Jorge Enrique Robledo Castillo
Contra la Corriente
Manizales, 13 de Septiembre de 2000
El viernes 8 de septiembre pasado marcharon por las calles de Ibagué cinco mil arroceros, quienes llegaron a la ciudad en 500 vehículos provenientes de los 13 municipios tolimenses en los que se cultiva arroz. A la misma hora, en los cielos ibaguereños volaba una avioneta que jalaba un enorme aviso que decía: “agricultores: no más esclavitud”. ¿Que motivó una protesta de esa magnitud, la cual se suma a los varios paros realizados durante 1999? ¿Cómo explicar que agricultores pequeños, medianos y aún grandes expresaran tan masivamente su descontento?
Estos productores, orientados por los distritos de riego del Tolima, por la Unidad por la Salvación Arrocera y por la Asociación Nacional por la Salvación Agropecuaria, protestaron nuevamente porque se encuentran al borde de la ruina como resultado de la política agraria aplicada en Colombia desde 1990, una vez se le impuso a la nación el modelo neoliberal. Su crisis se concreta en que los precios de compra del arroz han estado congelados, o han disminuido, durante los últimos tres años, en tanto sus costos de producción se han incrementado bien por encima de la inflación en el mismo lapso.

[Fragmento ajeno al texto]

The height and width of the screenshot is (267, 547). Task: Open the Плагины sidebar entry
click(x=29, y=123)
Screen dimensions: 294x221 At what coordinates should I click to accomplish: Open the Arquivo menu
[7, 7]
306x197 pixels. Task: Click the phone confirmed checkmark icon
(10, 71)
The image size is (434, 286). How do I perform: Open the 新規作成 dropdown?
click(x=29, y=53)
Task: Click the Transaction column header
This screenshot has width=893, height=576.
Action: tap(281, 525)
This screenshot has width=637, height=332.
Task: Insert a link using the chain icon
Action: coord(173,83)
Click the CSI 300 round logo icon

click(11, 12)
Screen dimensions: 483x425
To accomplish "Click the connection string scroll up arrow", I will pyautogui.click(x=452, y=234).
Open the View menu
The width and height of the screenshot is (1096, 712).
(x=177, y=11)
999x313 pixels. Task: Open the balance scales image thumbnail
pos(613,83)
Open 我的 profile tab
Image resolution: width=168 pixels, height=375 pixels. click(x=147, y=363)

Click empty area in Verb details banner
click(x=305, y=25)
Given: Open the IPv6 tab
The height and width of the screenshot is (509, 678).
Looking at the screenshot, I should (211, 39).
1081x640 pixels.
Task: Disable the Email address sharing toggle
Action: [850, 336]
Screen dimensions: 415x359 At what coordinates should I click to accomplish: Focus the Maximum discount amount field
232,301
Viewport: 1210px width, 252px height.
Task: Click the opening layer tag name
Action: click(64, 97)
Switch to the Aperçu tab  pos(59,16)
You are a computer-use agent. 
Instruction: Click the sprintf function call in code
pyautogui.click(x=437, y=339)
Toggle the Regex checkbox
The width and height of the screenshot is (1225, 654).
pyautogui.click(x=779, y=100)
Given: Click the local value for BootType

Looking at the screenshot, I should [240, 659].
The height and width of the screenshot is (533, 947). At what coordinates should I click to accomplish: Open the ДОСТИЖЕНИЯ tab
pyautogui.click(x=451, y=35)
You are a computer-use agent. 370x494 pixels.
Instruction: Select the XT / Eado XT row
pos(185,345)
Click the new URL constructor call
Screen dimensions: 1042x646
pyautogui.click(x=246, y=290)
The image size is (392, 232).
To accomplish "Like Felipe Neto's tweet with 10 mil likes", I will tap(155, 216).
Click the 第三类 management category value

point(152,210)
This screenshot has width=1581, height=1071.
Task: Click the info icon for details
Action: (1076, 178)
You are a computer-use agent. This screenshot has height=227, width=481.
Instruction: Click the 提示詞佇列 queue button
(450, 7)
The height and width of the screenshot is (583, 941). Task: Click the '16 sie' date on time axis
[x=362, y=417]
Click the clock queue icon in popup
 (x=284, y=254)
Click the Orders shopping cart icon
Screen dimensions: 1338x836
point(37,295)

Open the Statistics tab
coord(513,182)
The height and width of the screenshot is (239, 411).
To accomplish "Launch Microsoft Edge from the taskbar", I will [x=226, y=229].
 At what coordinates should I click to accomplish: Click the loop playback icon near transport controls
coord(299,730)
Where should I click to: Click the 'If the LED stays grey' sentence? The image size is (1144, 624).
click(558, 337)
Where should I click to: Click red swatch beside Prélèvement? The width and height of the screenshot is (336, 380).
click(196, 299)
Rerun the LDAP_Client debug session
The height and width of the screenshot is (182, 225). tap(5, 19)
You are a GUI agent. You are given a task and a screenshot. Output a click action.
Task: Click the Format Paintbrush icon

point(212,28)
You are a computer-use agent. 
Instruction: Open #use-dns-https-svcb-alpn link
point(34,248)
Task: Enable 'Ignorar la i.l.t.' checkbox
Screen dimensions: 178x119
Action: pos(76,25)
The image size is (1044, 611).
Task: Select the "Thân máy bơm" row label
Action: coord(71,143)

La eliminación del Idema, y de los precios de sustentación que el Estado garantizaba, les entregó a tres grandes compradores la potestad de fijar el precio del arroz nacional. Con la eliminación de los controles oficiales, los monopolios de agroquímicos han incrementado los precios a su gusto, y es conocida la determinación oficial de aumentar hasta el escándalo los precios de los combustibles. Por el cierre de la Caja Agraria y por las restricciones del crédito bancario al agro, muchos arroceros terminaron presos de los préstamos más caros del mercado financiero informal. Como si fuera poco, las importaciones de arroz provenientes del Ecuador han presionado a la baja el precio de compra de este cereal y a estos agricultores ya ni siquiera les queda la posibilidad de rotar sus tierras con otros cultivos, pues la producción de éstos desapareció arrasada por la importaciones de siete millones de toneladas de productos agrícolas subsidiados.
Entre esta realidad, que la administración Pastrana conoce en detalle, y lo que registran el Acuerdo con el Fondo Monetario Internacional y el Plan Colombia, no hay duda de que la política oficial consiste en eliminar, o en reducir hasta su insignificancia, la producción de arroz en Colombia, porque lo que está establecido es que el país se especialice, ahora más que nunca, en los cultivos tropicales que por razones del clima no pueden cultivarse en los países localizados en las zonas templadas del planeta. No fue una simple ilusión la que expresó en 1998, en el XIII Congreso Internacional de Induarroz, Linda Kotschwar, representante del Departamento de Agricultura de Estados Unidos, cuando dijo: “es factible que Colombia se convierta en un mercado regular para el arroz norteamericano”. Si la política de estrangular a los arroceros logra imponerse, hasta que llegue el momento en que no puedan sembrar, el gobierno nacional tendrá el pretexto que le ha faltado para autorizar importaciones masivas de arroz de cualquier parte, en beneficio de los productores extranjeros y de las transnacionales que comercializan cereales en el mundo.
El fin del cultivo del arroz en Colombia, que llegó a sembrarse en 500 mil hectáreas y que tiene productividades entre las mejores del mundo, no solo arruinaría a las casi 30 mil familias que lo producen y tiraría al desempleo y al hambre a las decenas de miles de jornaleros que laboran en él. También agravaría en grado sumo la crisis de las restantes actividades económicas de Tolima y Meta y de los otros departamentos donde se cultiva, los cuales fueron territorios de profundo subdesarrollo hasta que se instaló la producción arrocera en ellos. Desaparecería, además, el último cultivo temporal mecanizado que queda en el país, sector en el cual ya se han dejado de sembrar 700 mil hectáreas. Y es obvio que las siembras de palmas, pitahayas, mangos, chontaduros, cardamomos, achiras y carambombos no serán capaces de darle empleo útil y rentable a las tierras arroceras, así el cinismo neoliberal haga demagogia ofreciéndolos como “alternativas”.
Claro que, según muestran el desarrollo de la organización y el calibre de las protestas, también podría suceder que los arroceros, con el respaldo del resto de las gentes del agro y de toda la nación, terminaran por imponerle al gobierno nacional las medidas que requieren para no perder su derecho a trabajar, entre las que se destacan la fijación de precios de compra para el arroz remunerativos, estables y garantizados por el Estado, créditos institucionales abundantes y baratos, control a los costos de los insumos necesarios y, por sobre todo, el compromiso solemne de no seguir “solucionando” la crisis del agro mediante el estímulo a las importaciones de lo que puede producirse en el país.